Death is too high a price for Wu to pay

PUBLISHED : Thursday, 02 February, 2012, 12:00am
UPDATED : Thursday, 02 February, 2012, 12:00am


The death sentence handed last month to businesswoman Wu Ying for fraud has prompted a rare unanimous plea for mercy from the mainland public, and rarer still, some rational discussions on the use of capital punishment.

If the public's concerns are heeded, this could perhaps also provide impetus for a bolder change to death sentence reviews in the upcoming amendment of the Criminal Procedure Law.

The 29-year-old Wu, who started her own hair salon at the age of 15 and went on to become the billionaire owner of Bense Holding Group in Zhejiang, was arrested in 2007 and convicted in 2009 for illegally collecting public funds worth up to 770 million yuan (HK$947.6 million) with the intention to defraud.

More recently, on January 18, the Zhejiang High Court upheld the death sentence, shooting down defence lawyers' arguments that Wu was only borrowing money for an overambitious business that ultimately failed. Now her life is in the hands of the Supreme People's Court, which will hold a final review of the death sentence soon.

Wu's case has drawn widespread sympathy from the mainland public for several reasons. Compared to most suspended death sentences imposed on corrupt officials in recent years, Wu's punishment seems unnecessarily harsh.

It is also a well-known fact that, due to policy restraints, it is very difficult for private mainland entrepreneurs to obtain loans from banks. The line between private borrowing and illegal fund-raising has become dangerously blurry.

But one fundamental question seems most disturbing to the public: why must someone die for committing an economic crime that did not physically harm others?

The authorities have taken various steps in recent years towards easing back on capital punishment, in line with international trends. One such step in February last year was cutting the list of crimes punishable by death to 55 from 68. Those trimmed off the list were mostly economic and non-violent crimes where the death penalty was rarely used.

The supreme court has also regained the final say on all death sentences, with a new review procedure introduced in 2007, adding an extra layer of judicial oversight before anyone is executed. Still, China ranks No1 in the world in terms of the number of crimes punishable by death and the number of annual executions - estimated in the thousands by some human rights groups. The actual figure remains a state secret.

The authorities have said their ultimate goal is to abolish capital punishment - but the process should be gradual. Their rationale for this is that the crime rate is still high, the country is still in an economic transition and the public still rely on the death penalty as a just punishment for certain crimes.

When the penal code was passed in 1979, there were 28 crimes punishable by death, and more than half were counter-revolutionary crimes. In the 1980s and 1990s, when combating crime was the authorities' top priority, more crimes were added to the death list, including economic crimes such as forgery and fraud.

Last year's penal code amendment marked the first time that the list was shortened, and the consensus was to start with non-violent economic crimes. However, for unspecified reasons, fund-raising fraud was not included in the 13 crimes taken off the list.
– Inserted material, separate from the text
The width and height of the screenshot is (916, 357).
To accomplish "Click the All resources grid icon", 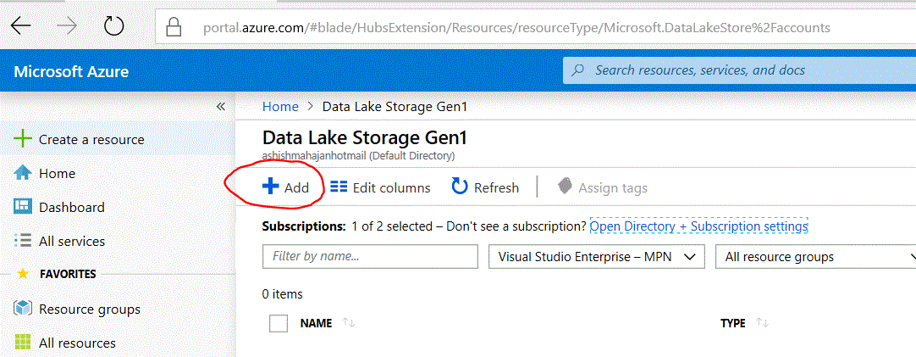I will pos(23,343).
Nevertheless, in Wu's case, there are several simple grounds on which the supreme court could stop her execution. First, the 11 so-called victims of the fraud were all friends and colleagues of Wu, making the transactions private - meaning the charge against her was too severe. Further, none of them complained about being defrauded. Wu was also operating her business and trying to repay loans up to the moment she was detained. Lawyers argue that this is, at most, a lesser crime of illegal fund collection or, more appropriately, a massive civil dispute.

Second, given the authorities' policy in recent years of reducing death sentences for economic crimes, Wu would be a test case to prove this commitment. Capital punishment is a final measure with no room for amends, and there are already doubts on whether fund-raising fraud should be punishable by death. Even if Wu is guilty and her penalty is right in the eyes of the law, why must she be immediately executed rather than given a two-year suspended sentence like many corrupt officials and even some killers?
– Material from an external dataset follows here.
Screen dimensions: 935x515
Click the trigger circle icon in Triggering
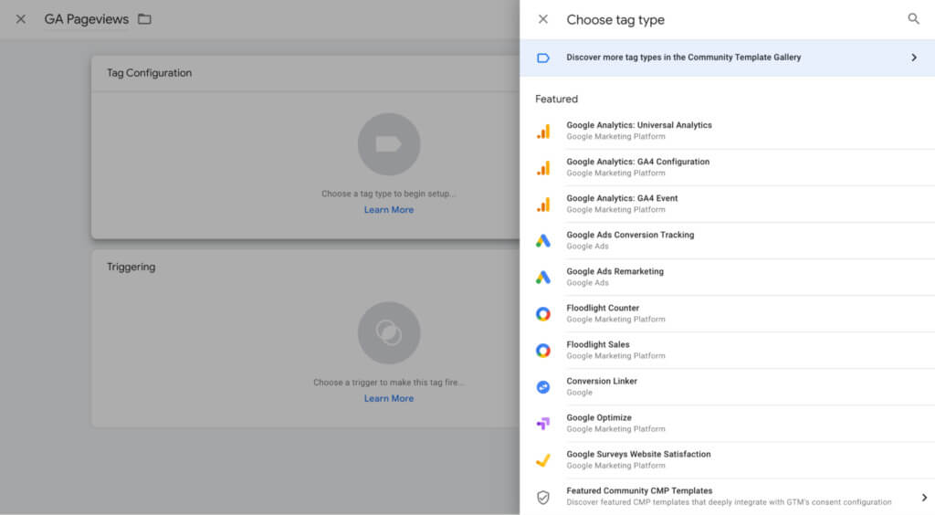[389, 333]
There is also, of course, wide speculation that many local officials wanted Wu dead because while in detention she gave police the names of corrupt officials she had bribed. This raises more questions. Why is her co-operation not considered a sentence-mitigating factor? Who exactly are these officials she mentioned? And what happened to them? The secrecy surrounding this part of the trial has cast doubt on its fairness.
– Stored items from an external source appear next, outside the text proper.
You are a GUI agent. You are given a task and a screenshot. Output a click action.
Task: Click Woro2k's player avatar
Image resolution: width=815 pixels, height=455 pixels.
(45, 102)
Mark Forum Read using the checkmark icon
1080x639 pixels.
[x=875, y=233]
Beyond Wu's case, there is also one more thing authorities could do immediately to further limit use of the death sentence as the Criminal Procedure Law is due for revision in March. In the first proposed draft amendments, it was stipulated that when the supreme court reviewed a death penalty imposed by a lower court, a judge 'must' interview the defendants - a move welcomed by mainland's rights advocates. But in the second draft, the word 'must' was changed to 'may'.

This step backwards has baffled many, and it is certainly a departure from the path to reducing the number of death warrants - a path that authorities have already started to take, albeit slowly.